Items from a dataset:
# # #

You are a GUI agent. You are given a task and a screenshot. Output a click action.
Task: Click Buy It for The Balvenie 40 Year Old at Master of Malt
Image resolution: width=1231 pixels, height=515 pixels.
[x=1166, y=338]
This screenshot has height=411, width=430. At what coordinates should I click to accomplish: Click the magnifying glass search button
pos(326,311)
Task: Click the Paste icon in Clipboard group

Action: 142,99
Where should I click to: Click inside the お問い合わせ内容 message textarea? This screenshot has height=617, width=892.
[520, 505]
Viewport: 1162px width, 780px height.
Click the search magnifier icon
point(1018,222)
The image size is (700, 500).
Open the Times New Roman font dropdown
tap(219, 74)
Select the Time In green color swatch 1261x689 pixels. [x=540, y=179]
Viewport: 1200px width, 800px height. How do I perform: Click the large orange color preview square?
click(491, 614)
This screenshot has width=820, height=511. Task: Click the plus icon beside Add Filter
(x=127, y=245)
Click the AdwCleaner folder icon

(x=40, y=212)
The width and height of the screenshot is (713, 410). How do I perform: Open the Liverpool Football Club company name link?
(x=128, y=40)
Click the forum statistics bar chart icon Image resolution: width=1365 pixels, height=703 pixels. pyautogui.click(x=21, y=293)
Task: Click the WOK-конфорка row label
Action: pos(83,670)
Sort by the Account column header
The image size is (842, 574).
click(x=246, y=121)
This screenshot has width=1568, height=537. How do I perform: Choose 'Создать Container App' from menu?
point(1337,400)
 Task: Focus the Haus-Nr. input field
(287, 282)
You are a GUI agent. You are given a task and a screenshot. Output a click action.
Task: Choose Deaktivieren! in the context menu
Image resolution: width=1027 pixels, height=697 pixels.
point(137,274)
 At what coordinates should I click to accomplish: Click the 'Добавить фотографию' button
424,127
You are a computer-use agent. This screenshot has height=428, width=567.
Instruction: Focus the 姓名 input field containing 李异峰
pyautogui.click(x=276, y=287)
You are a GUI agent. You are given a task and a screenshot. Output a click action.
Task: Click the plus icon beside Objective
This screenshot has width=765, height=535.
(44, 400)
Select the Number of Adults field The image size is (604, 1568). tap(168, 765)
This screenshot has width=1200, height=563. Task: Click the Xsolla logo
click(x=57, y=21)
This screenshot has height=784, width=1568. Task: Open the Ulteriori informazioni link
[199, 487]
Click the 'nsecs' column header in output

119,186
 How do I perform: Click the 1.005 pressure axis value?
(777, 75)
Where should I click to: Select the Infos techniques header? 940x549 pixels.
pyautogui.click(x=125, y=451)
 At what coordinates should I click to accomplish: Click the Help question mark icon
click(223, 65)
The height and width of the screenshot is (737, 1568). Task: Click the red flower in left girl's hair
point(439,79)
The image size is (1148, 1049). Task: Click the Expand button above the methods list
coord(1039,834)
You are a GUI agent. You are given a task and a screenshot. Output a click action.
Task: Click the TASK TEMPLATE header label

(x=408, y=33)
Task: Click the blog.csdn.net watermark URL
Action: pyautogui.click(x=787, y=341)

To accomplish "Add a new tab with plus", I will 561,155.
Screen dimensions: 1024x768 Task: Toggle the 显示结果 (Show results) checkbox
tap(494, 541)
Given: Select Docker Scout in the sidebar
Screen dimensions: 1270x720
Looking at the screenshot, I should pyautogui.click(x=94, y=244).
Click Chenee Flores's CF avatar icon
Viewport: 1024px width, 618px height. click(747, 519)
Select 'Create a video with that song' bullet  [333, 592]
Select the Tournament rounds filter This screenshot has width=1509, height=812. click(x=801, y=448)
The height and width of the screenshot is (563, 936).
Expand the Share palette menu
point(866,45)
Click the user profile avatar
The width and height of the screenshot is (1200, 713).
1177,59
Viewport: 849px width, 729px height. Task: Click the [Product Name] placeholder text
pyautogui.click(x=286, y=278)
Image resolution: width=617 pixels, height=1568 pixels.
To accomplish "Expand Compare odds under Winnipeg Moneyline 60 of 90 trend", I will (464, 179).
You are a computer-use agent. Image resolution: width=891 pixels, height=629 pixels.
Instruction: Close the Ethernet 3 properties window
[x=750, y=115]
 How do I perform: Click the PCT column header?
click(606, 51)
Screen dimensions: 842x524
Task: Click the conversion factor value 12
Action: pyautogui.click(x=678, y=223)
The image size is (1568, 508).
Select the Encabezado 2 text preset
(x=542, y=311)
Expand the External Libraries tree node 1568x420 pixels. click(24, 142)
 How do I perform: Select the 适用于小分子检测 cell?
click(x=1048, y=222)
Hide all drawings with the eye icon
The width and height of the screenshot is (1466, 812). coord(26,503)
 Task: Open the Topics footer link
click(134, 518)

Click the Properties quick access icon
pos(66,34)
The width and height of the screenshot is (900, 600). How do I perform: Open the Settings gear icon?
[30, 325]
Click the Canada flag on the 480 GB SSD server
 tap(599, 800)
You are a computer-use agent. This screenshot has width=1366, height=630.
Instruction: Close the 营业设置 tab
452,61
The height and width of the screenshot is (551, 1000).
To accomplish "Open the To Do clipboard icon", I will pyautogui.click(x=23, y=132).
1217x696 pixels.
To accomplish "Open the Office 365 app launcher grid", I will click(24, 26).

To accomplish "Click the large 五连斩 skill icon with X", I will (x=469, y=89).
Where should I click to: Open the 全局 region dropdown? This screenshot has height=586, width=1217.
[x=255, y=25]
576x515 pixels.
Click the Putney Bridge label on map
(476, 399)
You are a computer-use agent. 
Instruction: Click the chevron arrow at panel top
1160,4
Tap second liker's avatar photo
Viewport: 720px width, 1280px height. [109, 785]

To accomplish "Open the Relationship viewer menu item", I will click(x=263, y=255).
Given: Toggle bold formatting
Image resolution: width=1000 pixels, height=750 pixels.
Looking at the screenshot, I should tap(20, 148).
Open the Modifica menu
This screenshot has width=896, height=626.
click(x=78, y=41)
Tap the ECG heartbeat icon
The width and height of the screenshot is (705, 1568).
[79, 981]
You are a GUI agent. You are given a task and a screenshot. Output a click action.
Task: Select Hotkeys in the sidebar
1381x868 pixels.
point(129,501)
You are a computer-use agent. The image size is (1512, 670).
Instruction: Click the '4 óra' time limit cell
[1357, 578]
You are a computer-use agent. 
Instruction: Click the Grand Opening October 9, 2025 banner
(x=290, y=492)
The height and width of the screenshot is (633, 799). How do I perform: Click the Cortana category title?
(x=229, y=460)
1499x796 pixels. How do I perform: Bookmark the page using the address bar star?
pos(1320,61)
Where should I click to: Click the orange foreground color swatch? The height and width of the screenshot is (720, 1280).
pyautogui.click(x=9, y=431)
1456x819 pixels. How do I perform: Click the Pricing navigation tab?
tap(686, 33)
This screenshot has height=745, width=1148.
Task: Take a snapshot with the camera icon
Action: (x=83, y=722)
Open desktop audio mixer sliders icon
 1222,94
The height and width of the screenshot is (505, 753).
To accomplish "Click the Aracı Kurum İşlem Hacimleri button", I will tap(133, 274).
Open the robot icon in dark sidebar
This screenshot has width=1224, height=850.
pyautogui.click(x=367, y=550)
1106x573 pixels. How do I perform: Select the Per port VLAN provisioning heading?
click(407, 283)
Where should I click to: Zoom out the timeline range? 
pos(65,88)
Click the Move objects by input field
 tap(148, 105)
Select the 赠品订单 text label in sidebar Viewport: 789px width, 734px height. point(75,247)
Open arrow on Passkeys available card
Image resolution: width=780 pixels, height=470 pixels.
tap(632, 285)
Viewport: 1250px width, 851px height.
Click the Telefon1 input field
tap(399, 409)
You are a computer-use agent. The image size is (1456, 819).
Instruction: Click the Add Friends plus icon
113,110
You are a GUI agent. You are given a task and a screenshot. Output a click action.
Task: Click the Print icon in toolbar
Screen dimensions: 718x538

# # #

** To do **
Please report every line of the records above that contains the word "sidebar".

** Solution to this task **
Given: Select Docker Scout in the sidebar
Task: Select Hotkeys in the sidebar
Open the robot icon in dark sidebar
Select the 赠品订单 text label in sidebar Viewport: 789px width, 734px height. point(75,247)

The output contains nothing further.